Recently, there has been news that attackers are infiltrating Stack Overflow with ‘helpful’ coding advice that spreads malware. As Bleeping Computer reported,
Cybercriminals are abusing Stack Overflow in an interesting approach to spreading malware—answering users’ questions by promoting a malicious PyPi package that installs Windows information-stealing malware.
For the layperson, this is how it works…
Code Libraries
Nowadays, software developers never write code from scratch. They reuse code written by other software developers, who reuse code from others, who in turn reuse code from others. Reusable codes are packaged together in public code repositories like “PyPi”. A lot of these reusable codes end up in production software, apps and other corporate internal systems.

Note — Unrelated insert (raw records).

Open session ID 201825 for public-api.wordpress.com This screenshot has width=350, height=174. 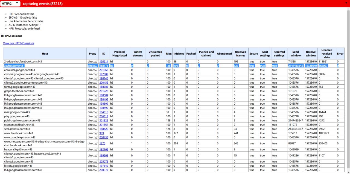[104, 121]
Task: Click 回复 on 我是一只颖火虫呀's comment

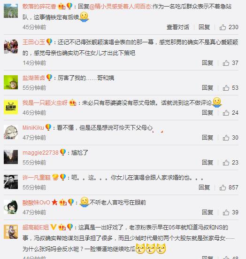Action: tap(208, 113)
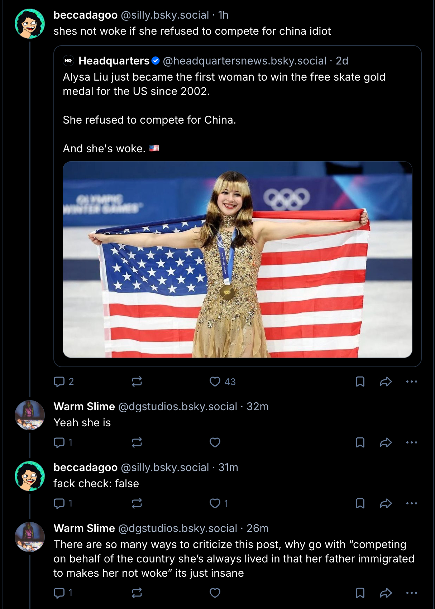
Task: Like the "fack check: false" reply
Action: point(215,503)
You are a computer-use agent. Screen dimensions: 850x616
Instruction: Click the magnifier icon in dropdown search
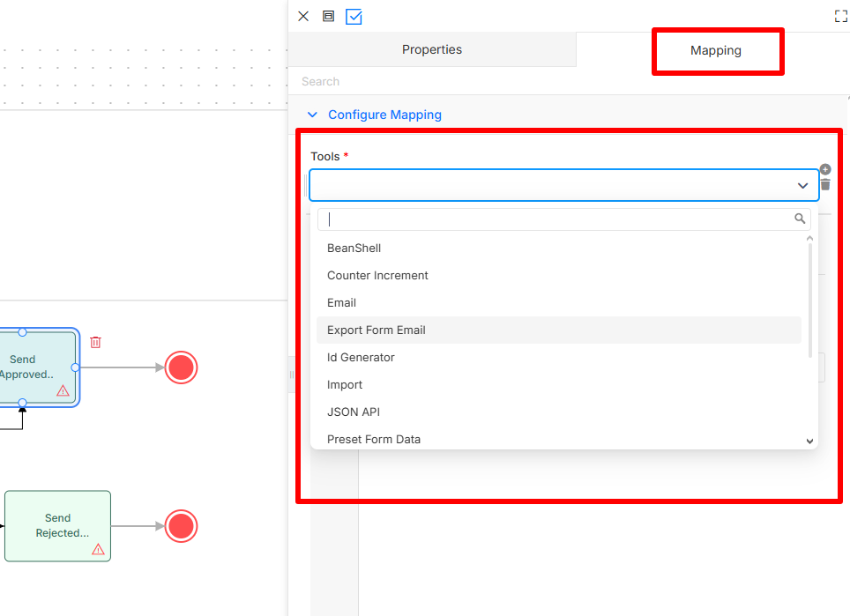point(800,219)
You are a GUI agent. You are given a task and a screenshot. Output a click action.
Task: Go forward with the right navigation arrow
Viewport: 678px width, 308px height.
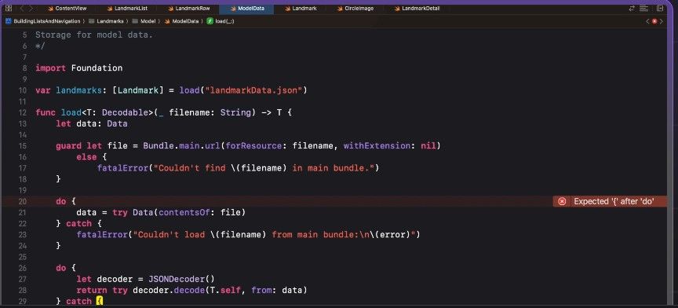tap(31, 8)
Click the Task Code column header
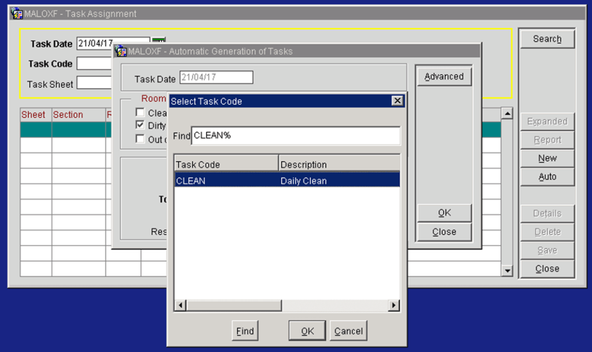 (226, 164)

The key point to understand is this: a lot of these code repositories are public. Anyone can contribute code to them. So, what happened is that attackers are contributing malicious code to these public code repositories. As software developers are constantly under the pump, they do not have time to inspect all the third-party code that they re-use. As a result, there are reports of malicious codes being discovered within the supply chain of software and apps.
Stack Overflow
Stack Overflow is a Q&A forum for software developers. It is a fantastic resource for them.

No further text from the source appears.